Task instructions
Render every line of the records below as a numbered list, omitting the blank lines.

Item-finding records
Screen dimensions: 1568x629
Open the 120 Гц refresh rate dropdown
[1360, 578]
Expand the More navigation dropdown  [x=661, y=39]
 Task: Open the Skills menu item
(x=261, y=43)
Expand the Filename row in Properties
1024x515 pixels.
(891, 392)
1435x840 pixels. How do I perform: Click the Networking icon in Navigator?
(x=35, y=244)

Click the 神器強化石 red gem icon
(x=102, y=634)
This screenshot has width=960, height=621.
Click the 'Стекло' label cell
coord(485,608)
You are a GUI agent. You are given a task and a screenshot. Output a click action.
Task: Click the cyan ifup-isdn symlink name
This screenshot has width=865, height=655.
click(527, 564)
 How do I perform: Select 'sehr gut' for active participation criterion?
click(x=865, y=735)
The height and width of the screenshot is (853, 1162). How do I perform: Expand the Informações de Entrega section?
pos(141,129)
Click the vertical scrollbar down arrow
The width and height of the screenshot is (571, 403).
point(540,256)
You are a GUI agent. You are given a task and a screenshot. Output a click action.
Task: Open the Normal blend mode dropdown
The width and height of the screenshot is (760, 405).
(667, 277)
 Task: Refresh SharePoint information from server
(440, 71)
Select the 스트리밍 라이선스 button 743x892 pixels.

Full response
1. Screen dimensions: 1568x629
2. Open the 120 Гц refresh rate dropdown
3. [1360, 578]
4. Expand the More navigation dropdown  [x=661, y=39]
5.  Task: Open the Skills menu item
6. (x=261, y=43)
7. Expand the Filename row in Properties
8. 1024x515 pixels.
9. (891, 392)
10. 1435x840 pixels. How do I perform: Click the Networking icon in Navigator?
11. (x=35, y=244)
12. Click the 神器強化石 red gem icon
13. (x=102, y=634)
14. This screenshot has width=960, height=621.
15. Click the 'Стекло' label cell
16. coord(485,608)
17. You are a GUI agent. You are given a task and a screenshot. Output a click action.
18. Task: Click the cyan ifup-isdn symlink name
19. This screenshot has width=865, height=655.
20. click(527, 564)
21.  How do I perform: Select 'sehr gut' for active participation criterion?
22. click(x=865, y=735)
23. The height and width of the screenshot is (853, 1162). How do I perform: Expand the Informações de Entrega section?
24. pos(141,129)
25. Click the vertical scrollbar down arrow
26. The width and height of the screenshot is (571, 403).
27. point(540,256)
28. You are a GUI agent. You are given a task and a screenshot. Output a click action.
29. Task: Open the Normal blend mode dropdown
30. The width and height of the screenshot is (760, 405).
31. (667, 277)
32.  Task: Refresh SharePoint information from server
33. (440, 71)
34. Select the 스트리밍 라이선스 button 743x892 pixels.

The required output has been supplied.